Start by eating soft foods that are divided into little pieces. Chew on both sides of the mouth to keep even pressure on the denture. Stay away from sticky or hard foods, including gum.

Care of your denture.

It’s best to stand over a folded hand towel or a sink of water when gripping your denture, just in the event you mistakenly drop it. Clean the denture (preferably with a denture brush) daily to extract food deposits and plaque, and keep it from becoming permanently stained. Avoid using a brush with hard bristles, which can damage the denture. Look out for denture cleansers with the American Dental Association (ADA) Seal of Acceptance. Pay special attention to cleansing teeth that sit under the denture’s metal clasps. Plaque that is entraped under the clasps will increase the risk of tooth decay.

Hand soap or gentle dishwashing solution to clean dentures is also acceptable. Other forms of household cleaners and many toothpastes are too rough and should not be used for cleansing dentures. A denture could lose its proper shape if it is not kept wet. At night, the denture should be placed in soaking solution or water. However, if the appliance has metal attachments, they may be tarnished if placed in soaking solution.

Even with complete dentures, you still have to take good care of your mouth. Every morning, brush your gums, tongue and palate with a soft-bristled toothbrush before you drop in your dentures. This removes plaque and promotes circulation in the mouth. Picking a balanced diet for proper nutrition is also important for preserving a healthy mouth.

Adjustments

Eventually, readjusting the denture may be required. As you age, your mouth naturally changes, which can alter the fit of the denture. Your bone and gum ridges can recede or shrink, producing a loose-fitting denture. Loose dentures can cause numerous problems, including sores or infections. Dentures that do not fit appropriately can be fine-tuned. Avoid using a diy kit to adjust your dentures, as this can damage the apparatus beyond repair. Adhesives sold over-the-counter often contain damaging chemicals and should not be used on a denture.

If your denture no longer fits properly, if it cracks, cracks or chips, or if some of the teeth becomes loose, see your dentist right away. In a lot of cases, dentists can make necessary adjustments or repairs, often on the same day. Complex repairs may require that the denture be sent out to a special dental laboratory.

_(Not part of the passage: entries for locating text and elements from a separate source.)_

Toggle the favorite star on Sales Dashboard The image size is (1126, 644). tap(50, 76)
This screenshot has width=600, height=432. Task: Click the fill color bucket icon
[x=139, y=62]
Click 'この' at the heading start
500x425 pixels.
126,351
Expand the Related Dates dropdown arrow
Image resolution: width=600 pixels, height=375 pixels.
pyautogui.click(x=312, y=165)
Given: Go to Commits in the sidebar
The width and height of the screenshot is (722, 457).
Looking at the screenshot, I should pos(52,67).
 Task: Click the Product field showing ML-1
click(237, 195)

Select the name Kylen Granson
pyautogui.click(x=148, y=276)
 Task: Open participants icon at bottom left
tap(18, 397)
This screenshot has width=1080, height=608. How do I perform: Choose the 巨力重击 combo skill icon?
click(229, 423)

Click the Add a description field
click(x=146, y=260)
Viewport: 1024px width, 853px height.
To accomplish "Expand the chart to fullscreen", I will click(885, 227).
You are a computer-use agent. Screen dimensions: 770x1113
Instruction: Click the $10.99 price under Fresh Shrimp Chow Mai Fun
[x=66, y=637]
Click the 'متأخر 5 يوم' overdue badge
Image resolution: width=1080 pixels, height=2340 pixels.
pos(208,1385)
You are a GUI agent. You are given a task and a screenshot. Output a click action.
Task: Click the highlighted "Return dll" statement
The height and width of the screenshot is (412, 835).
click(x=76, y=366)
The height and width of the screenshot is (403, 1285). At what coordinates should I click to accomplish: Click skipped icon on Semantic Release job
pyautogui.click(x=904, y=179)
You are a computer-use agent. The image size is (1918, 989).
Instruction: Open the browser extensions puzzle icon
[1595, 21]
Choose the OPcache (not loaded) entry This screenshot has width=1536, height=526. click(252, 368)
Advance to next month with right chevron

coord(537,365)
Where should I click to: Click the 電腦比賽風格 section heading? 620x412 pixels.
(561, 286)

Over time, dentures will need to be realigned, re-based, or re-made because of normal wear. To reline or re-base a denture, the dentist uses the existing denture teeth and renovates the denture base or makes a new denture base. Dentures may have to be replaced if they become loose and the teeth show signs of significant wear.

Common concerns

Eating will take a little bit of practice. Start with soft foods cut into small pieces. Chew slowly using both sides of your mouth simultaneously to avoid the dentures from tipping. As you become adjusted to chewing, add other foods until you return to your normal diet.

Continue to chew food using both sides of the mouth at the same time. Be mindful with hot or hard foods and sharp-edged bones or shells.

Some people stress over how dentures will affect their speech. Consider how your speech is afflicted when you have a number of your natural teeth missing.

Articulating certain words may require practice. Reading out loud and repeating troublesome words will help. If your dentures “click” while you ‘re speaking, speak more slowly. You may find that your dentures occasionally slide when you laugh, cough or smile. Rearrange the dentures by gently biting down and swallowing. If a speaking problem persists, get in touch with your dentist.

Denture adhesives

Denture glues can provide additional holding for well-fitting dentures. Denture glues are not the solution for old, uncomfortable dentures. A badly fitting denture, which causes constant irritation over a substantial period, may trigger the development of sores. These dentures may need a reline or need to be replaced. If your dentures start to feel loose, or cause pronounced discomfort, talk to your dentist immediately.